Figure 4Schematic diagram of downstream effects of epithelial damage in COVID-19. COVID-19 infection occurs when the severe acute respiratory syndrome coronavirus 2 (SARS-CoV-2) spike protein binds to surface receptor angiotensin-converting enzyme 2 (ACE2) on pulmonary epithelial cells, stimulating the release of PAMPs, DAMPs and cytokines/chemokines into the cellular microenvironment and causing the recruitment and activation of innate immune cells followed by adaptive immune cells to the site of damage. In most circumstances, the immune response is capable of resolving infection and restoring tissue homeostasis. However, this process can become dysregulated, resulting in a hyper inflammatory response termed a ‘cytokine storm’, which can cause further damage to the pulmonary epithelium in a positive feedback loop. Damaged epithelial cells stimulate the release of more pro-inflammatory chemokines/cytokines and DAMPs, exacerbating epithelial cell damage and death.
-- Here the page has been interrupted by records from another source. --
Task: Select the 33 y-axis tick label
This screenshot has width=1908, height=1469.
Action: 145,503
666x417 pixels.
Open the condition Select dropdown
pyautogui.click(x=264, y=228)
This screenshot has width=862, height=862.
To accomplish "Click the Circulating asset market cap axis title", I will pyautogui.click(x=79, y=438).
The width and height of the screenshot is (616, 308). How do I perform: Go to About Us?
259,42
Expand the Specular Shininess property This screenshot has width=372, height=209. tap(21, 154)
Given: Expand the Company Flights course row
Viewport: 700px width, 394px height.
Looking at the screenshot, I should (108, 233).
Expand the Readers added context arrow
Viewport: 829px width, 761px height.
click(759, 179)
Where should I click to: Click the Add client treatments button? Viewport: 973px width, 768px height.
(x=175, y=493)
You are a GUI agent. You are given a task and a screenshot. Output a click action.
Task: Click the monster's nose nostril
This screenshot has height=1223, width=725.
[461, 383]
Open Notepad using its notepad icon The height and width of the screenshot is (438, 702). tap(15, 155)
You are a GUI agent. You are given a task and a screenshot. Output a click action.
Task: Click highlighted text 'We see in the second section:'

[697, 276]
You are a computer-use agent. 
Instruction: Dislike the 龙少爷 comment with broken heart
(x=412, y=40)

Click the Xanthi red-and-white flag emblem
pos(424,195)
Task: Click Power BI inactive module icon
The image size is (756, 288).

Cytokine storm syndrome is considered to be one of the major causes of acute respiratory distress syndrome (ARDS), endothelial dysfunction, sepsis and multiple-organ dysfunction in humans, causing a rapid decline in lung function and ultimately death. Created using Biorender.com.
Figure 5Schematic diagram of epithelial senescence in the lung. Cellular senescence can be triggered in response to different stimuli, including telomere shortening/damage and engagement of the DNA-damage response (DDR). Senescent cells upregulate expression of senescence-associated heterochromatin foci (SAHF), senescence-associated β-galactosidase activity (SA-β-gal), p16 and p21 and secrete a multitude of chemokines, cytokines, proteases, and growth factors known as the senescent-associated secretory phenotype (SASP). Senescent epithelial cells exert diverse roles in the lung due to the heterogeneity of SASP factors, including activation of fibroblasts and immune cells to drive fibrosis and inflammation, respectively. Senescent epithelial cells can also induce senescence in neighbouring cells, reinforcing growth arrest, impairing epithelial regeneration and efficient lung function. Senescent fibroblasts further impair lung function and repair of epithelial cells, suggesting bi-directionality and positive feedback mechanisms driving epithelial damage and fibroblast activation. Senolytic compounds including Dasatinib and Rapamycin can successfully attenuate fibroblast activation and immune cell recruitment in the lung, making modulation of senescence an attractive therapeutic target for several chronic diseases. Created using Biorender.com.